Approximation schemes for parallel machine scheduling with availability constraints

We investigate the problems of scheduling n weighted jobs to m parallel machines with availability constraints. We consider two different models of availability constraints: the preventive model, in which the unavailability is due to preventive machine maintenance, and the fixed job model, in which the unavailability is due to a priori assignment of some of the n jobs to certain machines at certain times. Both models have applications such as turnaround scheduling or overlay computing. In both models, the objective is to minimize the total weighted completion time. We assume that m is a constant, and that the jobs are non-resumable.For the preventive model, it has been shown that there is no approximation algorithm if all machines have unavailable intervals even if w_i=p_i for all jobs. In this paper, we assume that there is one machine that is permanently available and that the processing time of each job is equal to its weight for all jobs. We develop the first polynomial-time approximation scheme (PTAS) when there is a constant number of unavailable intervals. One main feature of our algorithm is that the classification of large and small jobs is with respect to each individual interval, and thus not fixed.
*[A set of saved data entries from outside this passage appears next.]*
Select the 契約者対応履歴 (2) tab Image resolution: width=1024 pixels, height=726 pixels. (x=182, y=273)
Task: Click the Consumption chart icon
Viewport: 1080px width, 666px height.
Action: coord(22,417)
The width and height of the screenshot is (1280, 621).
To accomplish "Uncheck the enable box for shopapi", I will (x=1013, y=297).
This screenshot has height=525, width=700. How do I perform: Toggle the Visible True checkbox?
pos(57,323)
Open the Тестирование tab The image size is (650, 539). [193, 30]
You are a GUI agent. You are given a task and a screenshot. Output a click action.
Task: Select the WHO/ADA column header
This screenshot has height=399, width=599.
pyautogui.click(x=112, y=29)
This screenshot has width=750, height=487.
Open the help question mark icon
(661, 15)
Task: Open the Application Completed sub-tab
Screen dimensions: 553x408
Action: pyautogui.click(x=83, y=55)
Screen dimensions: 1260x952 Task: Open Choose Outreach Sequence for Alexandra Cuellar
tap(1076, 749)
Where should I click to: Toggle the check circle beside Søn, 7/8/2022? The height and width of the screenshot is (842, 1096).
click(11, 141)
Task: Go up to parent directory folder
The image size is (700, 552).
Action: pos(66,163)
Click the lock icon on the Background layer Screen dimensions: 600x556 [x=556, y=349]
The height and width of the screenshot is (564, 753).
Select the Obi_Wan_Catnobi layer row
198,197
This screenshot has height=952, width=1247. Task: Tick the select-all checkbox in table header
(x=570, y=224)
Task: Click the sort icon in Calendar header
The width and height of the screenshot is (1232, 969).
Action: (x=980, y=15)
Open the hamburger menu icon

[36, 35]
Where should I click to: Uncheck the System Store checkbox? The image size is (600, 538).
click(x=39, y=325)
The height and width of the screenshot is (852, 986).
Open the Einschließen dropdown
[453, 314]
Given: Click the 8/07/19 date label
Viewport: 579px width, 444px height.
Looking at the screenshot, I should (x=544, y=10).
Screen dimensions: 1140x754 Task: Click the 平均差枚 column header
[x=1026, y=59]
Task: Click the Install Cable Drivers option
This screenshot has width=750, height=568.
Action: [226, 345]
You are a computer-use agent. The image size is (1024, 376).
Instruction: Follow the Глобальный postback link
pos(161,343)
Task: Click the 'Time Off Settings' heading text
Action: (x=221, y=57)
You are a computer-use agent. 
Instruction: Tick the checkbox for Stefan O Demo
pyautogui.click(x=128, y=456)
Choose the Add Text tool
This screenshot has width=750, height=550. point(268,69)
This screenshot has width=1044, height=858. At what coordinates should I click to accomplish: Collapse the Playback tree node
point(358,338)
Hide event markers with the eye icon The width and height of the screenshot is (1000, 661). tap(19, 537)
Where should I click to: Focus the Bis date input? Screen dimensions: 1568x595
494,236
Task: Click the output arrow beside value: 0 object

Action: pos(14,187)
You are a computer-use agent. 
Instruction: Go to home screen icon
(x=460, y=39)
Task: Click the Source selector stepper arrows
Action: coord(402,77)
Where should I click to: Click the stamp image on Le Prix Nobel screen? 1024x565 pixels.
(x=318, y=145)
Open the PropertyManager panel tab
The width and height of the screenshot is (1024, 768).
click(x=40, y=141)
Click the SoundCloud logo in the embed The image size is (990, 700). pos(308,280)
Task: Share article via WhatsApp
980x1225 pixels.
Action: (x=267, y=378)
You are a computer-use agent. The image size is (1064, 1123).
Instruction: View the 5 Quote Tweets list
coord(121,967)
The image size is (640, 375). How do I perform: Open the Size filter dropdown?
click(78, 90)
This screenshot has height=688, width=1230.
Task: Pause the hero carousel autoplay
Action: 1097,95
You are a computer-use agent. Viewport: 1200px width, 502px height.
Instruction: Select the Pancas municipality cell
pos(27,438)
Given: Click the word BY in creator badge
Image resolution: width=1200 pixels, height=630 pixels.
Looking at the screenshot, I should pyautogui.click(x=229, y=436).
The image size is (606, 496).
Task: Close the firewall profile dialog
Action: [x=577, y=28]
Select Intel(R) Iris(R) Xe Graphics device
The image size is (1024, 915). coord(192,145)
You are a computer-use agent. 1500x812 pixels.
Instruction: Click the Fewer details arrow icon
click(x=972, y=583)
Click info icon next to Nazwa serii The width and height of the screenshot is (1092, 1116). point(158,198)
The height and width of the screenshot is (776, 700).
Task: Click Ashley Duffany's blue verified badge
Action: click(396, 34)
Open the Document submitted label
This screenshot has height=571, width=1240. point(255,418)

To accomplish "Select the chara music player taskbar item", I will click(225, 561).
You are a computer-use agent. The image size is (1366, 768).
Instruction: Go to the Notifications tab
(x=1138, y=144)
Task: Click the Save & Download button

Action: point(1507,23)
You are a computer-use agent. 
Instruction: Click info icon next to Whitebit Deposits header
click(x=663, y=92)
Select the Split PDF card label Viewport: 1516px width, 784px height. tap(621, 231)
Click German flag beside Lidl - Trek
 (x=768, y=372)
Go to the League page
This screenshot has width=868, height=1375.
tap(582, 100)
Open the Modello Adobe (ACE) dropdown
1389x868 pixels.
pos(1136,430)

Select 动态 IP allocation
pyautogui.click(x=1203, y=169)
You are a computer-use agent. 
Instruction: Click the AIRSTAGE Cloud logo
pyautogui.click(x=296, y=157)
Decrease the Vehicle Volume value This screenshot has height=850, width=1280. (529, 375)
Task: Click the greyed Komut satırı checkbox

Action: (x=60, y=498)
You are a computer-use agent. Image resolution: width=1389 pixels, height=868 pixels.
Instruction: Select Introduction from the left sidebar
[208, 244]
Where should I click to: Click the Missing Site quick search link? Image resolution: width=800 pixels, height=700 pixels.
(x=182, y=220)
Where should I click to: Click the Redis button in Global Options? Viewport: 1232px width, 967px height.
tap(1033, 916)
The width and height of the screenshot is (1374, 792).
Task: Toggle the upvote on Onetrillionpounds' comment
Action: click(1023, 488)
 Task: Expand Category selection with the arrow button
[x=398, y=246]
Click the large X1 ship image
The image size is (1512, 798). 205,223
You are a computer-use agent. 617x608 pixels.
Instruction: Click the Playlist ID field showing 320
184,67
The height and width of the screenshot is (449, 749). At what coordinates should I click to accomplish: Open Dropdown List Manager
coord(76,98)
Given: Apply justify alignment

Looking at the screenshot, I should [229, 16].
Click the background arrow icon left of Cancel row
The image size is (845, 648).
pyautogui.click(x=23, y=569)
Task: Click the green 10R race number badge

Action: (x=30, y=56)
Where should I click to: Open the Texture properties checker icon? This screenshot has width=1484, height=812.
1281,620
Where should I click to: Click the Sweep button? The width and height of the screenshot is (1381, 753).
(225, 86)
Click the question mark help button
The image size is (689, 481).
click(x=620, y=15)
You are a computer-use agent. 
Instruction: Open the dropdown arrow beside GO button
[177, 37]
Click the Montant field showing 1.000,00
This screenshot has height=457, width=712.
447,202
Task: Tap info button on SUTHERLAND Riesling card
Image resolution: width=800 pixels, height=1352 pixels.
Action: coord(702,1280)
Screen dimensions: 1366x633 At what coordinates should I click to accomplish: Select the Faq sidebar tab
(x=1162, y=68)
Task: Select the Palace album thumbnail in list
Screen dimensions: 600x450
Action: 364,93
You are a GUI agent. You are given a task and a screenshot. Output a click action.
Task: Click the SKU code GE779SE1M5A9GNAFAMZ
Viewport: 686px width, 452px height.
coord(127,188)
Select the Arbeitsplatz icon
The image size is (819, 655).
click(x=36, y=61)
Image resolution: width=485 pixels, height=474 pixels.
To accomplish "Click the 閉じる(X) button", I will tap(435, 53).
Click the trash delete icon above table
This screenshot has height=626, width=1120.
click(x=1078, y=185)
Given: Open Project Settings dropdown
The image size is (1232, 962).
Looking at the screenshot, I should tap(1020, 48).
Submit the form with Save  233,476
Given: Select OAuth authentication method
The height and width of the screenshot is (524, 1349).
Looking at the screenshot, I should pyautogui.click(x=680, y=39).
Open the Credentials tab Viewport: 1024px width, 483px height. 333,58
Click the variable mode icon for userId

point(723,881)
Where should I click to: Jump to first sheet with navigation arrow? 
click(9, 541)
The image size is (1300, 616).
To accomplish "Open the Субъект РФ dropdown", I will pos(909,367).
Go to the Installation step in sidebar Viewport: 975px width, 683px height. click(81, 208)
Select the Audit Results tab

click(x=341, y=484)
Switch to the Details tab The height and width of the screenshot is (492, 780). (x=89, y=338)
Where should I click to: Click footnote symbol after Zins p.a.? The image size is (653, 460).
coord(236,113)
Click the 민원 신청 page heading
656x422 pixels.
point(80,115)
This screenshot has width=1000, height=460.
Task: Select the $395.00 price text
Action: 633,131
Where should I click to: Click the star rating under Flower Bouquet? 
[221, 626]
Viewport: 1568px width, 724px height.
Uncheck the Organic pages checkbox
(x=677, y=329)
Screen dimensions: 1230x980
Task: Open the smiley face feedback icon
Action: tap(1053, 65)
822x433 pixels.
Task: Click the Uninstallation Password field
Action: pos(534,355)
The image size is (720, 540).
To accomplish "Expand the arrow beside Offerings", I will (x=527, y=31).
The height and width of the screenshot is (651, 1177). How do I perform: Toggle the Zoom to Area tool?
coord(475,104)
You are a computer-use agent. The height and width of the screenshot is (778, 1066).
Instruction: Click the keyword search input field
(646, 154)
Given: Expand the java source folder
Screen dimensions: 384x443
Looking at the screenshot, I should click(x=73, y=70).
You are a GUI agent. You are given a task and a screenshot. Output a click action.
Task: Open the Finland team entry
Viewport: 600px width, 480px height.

This classification allows us (1) to enumerate the assignments of large jobs efficiently; and (2) to move small jobs around without increasing the objective value too much, and thus derive our PTAS. Next, we show that there is no fully polynomial-time approximation scheme (FPTAS) in this case unless P=NP.For the fixed job model, it has been shown that if job weights are arbitrary then there is no constant approximation for a single machine with 2 fixed jobs or for two machines with one fixed job on each machine, unless P=NP. In this paper, we assume that the weight of a job is the same as its processing time for all jobs. We show that the PTAS for the preventive model can be extended to solve this problem when the number of fixed jobs and the number of machines are both constants.